• **表示された文章**:
++++

やがては、微表情だけで電化製品のスイッチを入れたりコーヒーを淹れられるようになる!?
Q6.微表情の専門家になるにはどうしたらよい?
特に基準はありません。また、現在、自動表情分析ツールもあるので、そうしたソフトウェアを使いこなせるようになるのも一つの手です。
しかし、オーソドックスには、表情分析の国際基準的な資格であるFACS(Facial Action Coding System:顔面動作符号化システム)マニュアルを習得することが第一歩だと思います。50~100時間程度の学習で習得できます。FACSマニュアルの試験を受け、テストに合格すると、認定FACSコーダーと呼ばれるようになります。しかし、この認定コーダーはあくまでも運転免許証のような位置づけです。
FACSを用いた分析が一人前に出来るようになるまでに、テスト合格後、約1000時間のFACS分析のトレーニングが必要です。その後は実務の中で活用法を試行錯誤し、スキルを研磨し続けることになります。10年くらいの時を経て、専門家と呼ばれるようになるのではないかと思います。
なお、2020年4月時点で、日本の認定FACSコーダーの数は、推定30名です(公表できるものに限る)。その中の約20名が私の教え子さんです。教え子さんの中には、大学の研究者、大学生、司法関係者、警備・警察関係者、経営者、一般企業勤務者、カウンセラー、人気セミナー講師などがいらっしゃいます。
Q7.微表情の未来はどうなると思う?
研究がこのまま進めば、微表情が個人情報保護の範疇に入るようになると思います。
例えば、私たちがウソをつくとき、恐怖、嫌悪、軽蔑、罪悪感、幸福の微表情が生じる傾向にあることがわかっています。しかし、その現れ方には個人差があります。
ウソをつく度に恐怖を浮かべる方もいれば、罪悪感を浮かべる方もいます。さらに、恐怖でも、恐怖表情が眉に現れる方もいれば、口に現れる方もいます。これが特定できてしまうと、心が可視化されることに一歩近づきます。どこまでこうした微表情の研究を進めるべきか、人権・倫理的な問題を考える必要があります。
一方、明るい面としては、個々人の表情のクセが生活空間にあるAI機器と結びつき、ちょっとした表情の変化―感情・気分の変化―に応じて、部屋の照明が変わったり、テレビのチャンネルを変えてくれたり(指ではなく、感情・想い・念が変えてくれる!)、コーヒーを出してくれたり、そんなガジェットの登場が期待できるでしょう。
生活空間ではないですが、個人的には、多々、講演をしますので、聴衆の方々の盛り上がり・盛り下がりが皆さんの微表情からわかるアプリなどがあれば、紙のアンケートよりずっと正直なフィードバックが得られるな、と思っております。
清水建二の微表情学、101回目からもどうぞよろしくお願いいたします。

++++

• **やるべきこと**:
1: 微表情に関する文章によると、2020年4月時点で日本の認定FACSコーダーは推定何名か答えよ。
2: 微表情に関する文章のうち、「例えば、私たちがウソをつくと」から始まり「問題を考える必要があります。」で終わる部分を一字一句そのまま書き写せ。
資料はここでの作業には一切使わない。

• **表示された情報**:
++++

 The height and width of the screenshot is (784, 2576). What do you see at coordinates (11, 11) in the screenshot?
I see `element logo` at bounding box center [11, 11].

++++

• **課題ごとの解答**:
1: 推定30名（公表できるものに限る）。

2:
例えば、私たちがウソをつくとき、恐怖、嫌悪、軽蔑、罪悪感、幸福の微表情が生じる傾向にあることがわかっています。しかし、その現れ方には個人差があります。
ウソをつく度に恐怖を浮かべる方もいれば、罪悪感を浮かべる方もいます。さらに、恐怖でも、恐怖表情が眉に現れる方もいれば、口に現れる方もいます。これが特定できてしまうと、心が可視化されることに一歩近づきます。どこまでこうした微表情の研究を進めるべきか、人権・倫理的な問題を考える必要があります。